ABOUT KATHLEEN AU: Training and Teaching Philosophy
My Personal Pilates Journey—a “Return to Life”
Like many people, I did not try Pilates until I was in terrible shape. At age 49, after two decades of desk work at the San Francisco Public Library (plus lots of after-hours reading and writing), I had become one of those bent and painful urban specimens that Joseph Pilates addressed in his aptly named little book, Return to Life Through Contrology. Although I had enjoyed an active California childhood and youth—riding horses, climbing trees, running, swimming, hiking, practicing martial arts, walking San Francisco’s hills and dancing in its clubs—by the time I discovered Mr. Pilates’ book I couldn’t safely perform any of the mat exercises described in it. I was in constant pain and my doctor was threatening spinal surgery. But—thanks to the Pilates studio equipment and solo sessions with an inspired teacher—I was not only able to avoid surgery, but was completely pain free within a few months, and a few years later I was able to demonstrate and teach those same mat exercises, often modifying them, so that my students could access the correct muscles to perform the exercises successfully.
My Teaching Lineage
Luckily for me, the San Francisco Bay Area was and is a center of Pilates education. I found a wonderful teacher, mentor and eventual colleague in Jennifer Moulton, co-owner of Studio 74 Pilates in Emeryville. Jennifer's approach was "classical" -- having first studied with Alan Herdman when she was a student at the Royal Ballet in London, and later completed her teaching certification with Ellie Herman in San Francisco. After I had completed a year of solo Pilates, Jennifer suggested that I become a teacher. She guided me to BASI Pilates (then Body Arts and Science International) for comprehensive teacher training. BASI is considered a "contemporary" approach to Pilates; while still very rigorous, BASI emphasizes a functional, client-centered approach to the Pilates Method. Over the years, I've drawn on both these approaches in my teaching, as appropriate to the client's condition and goals.

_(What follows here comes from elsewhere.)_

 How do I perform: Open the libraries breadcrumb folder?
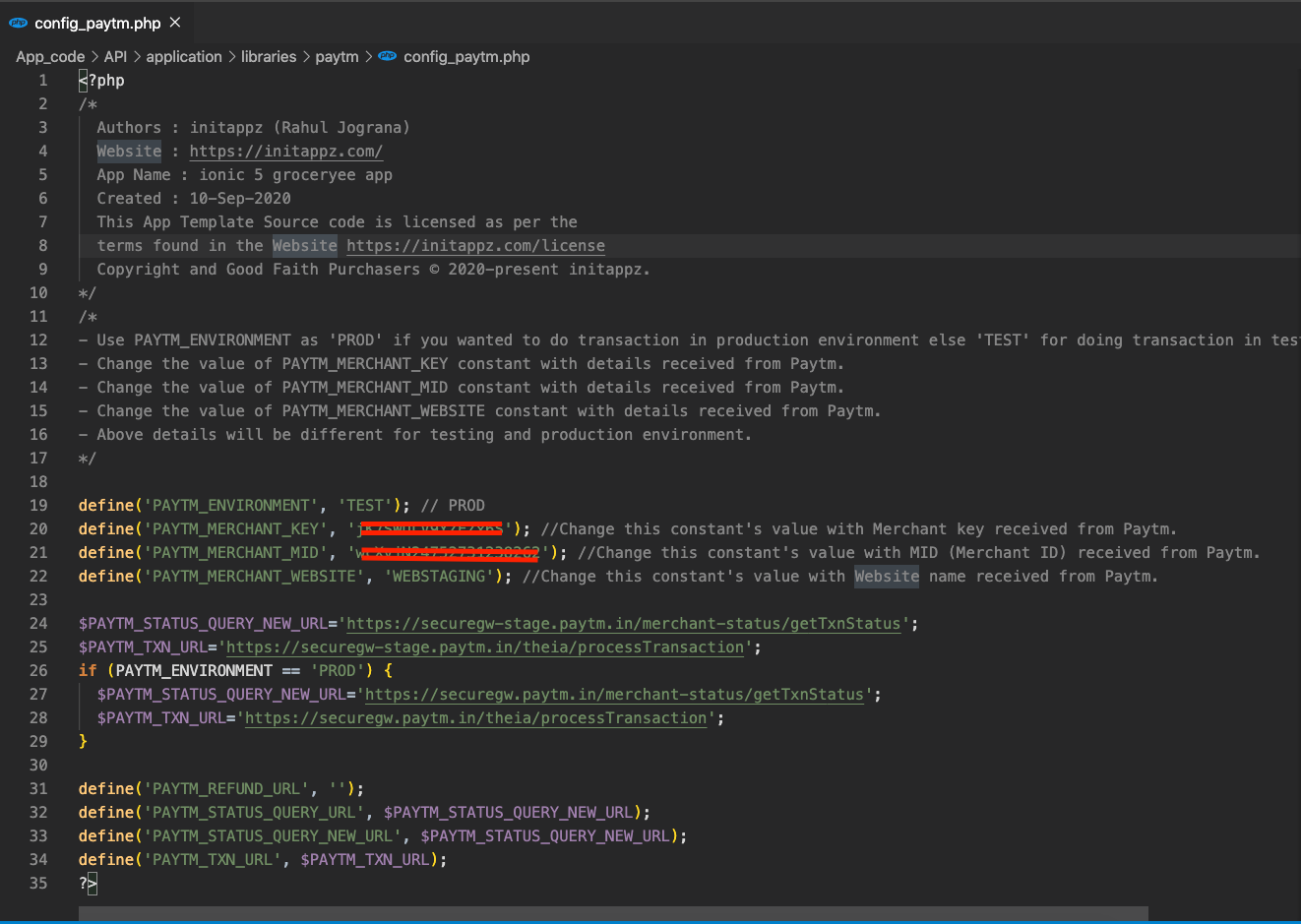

The Necessity of Ongoing Inquiry
People are infinitely various, complicated and interesting--and our lives are both beautiful and difficult. To be a serious "mind/body" teacher therefore requires ongoing inquiry.
After completing my Comprehensive Pilates Teacher Certificate with BASI, I began to take courses in Pilates for Rehabilitation with the dynamic teacher and choreographer Lizz Roman, then at Ellie Herman Studio in San Francisco (now EHS Pilates).
For the next five years, while simultaneously teaching solo Pilates at Montclair Physical Therapy and Wellness, and mat classes at the Berkeley YMCA, I was privileged to continue my studies with three wonderful teachers. At Montclair, I worked closely with the dedicated physical therapist, Ginny Kelley, PhD and with the Pilates teacher, modern dancer and BASI faculty member Liz Fong, whom I was lucky to count as teacher, colleague, mentor and friend. During this time, I was also privileged to study in San Francisco with Elizabeth Larkam, who profoundly changed my understanding of the body and transformed my teaching with her months long course in Pilates applications of the concepts in Anatomy Trains: Myofascial Anatomy, a book by Structural Integration Therapist/Rolfer Thomas Myers.
Eventually, I returned home—both to my first teacher, Jennifer Moulton, as a teaching colleague at Studio 74 Pilates—and simultaneously began teaching private clients in my own home studio in Berkeley. During these last years in the San Francisco Bay Area, I was able to consult often with the brilliant kinesiologist and Balanced Body equipment designer Jean-Claude West in his home studio in Mill Valley. I often brought clients with difficult physical problems to him and he never failed to help them, teaching me so much in the process.
As I return to teaching after a move and a two year sabbatical here in Eugene, I am indebted to Lori Gholson of Philomath, for her precise, light-hearted and always inspiring teaching of Iyengar-based hatha yoga. And, I’m particularly indebted to my wonderful colleague, the keen-eyed Vicky Schneider, who has given me the opportunity to join the local Pilates community by teaching in her studio, “Bodies by Pilates,” when I am not teaching in my home studio. I’m grateful to continue to practice and “trade sessions” with her—it always helps to have a well-trained eye on one's alignment!
To all of my teachers and colleagues in this life-changing work, I am profoundly grateful, and look forward to sharing what I’ve learned (and continue to learn) here in beautiful Oregon.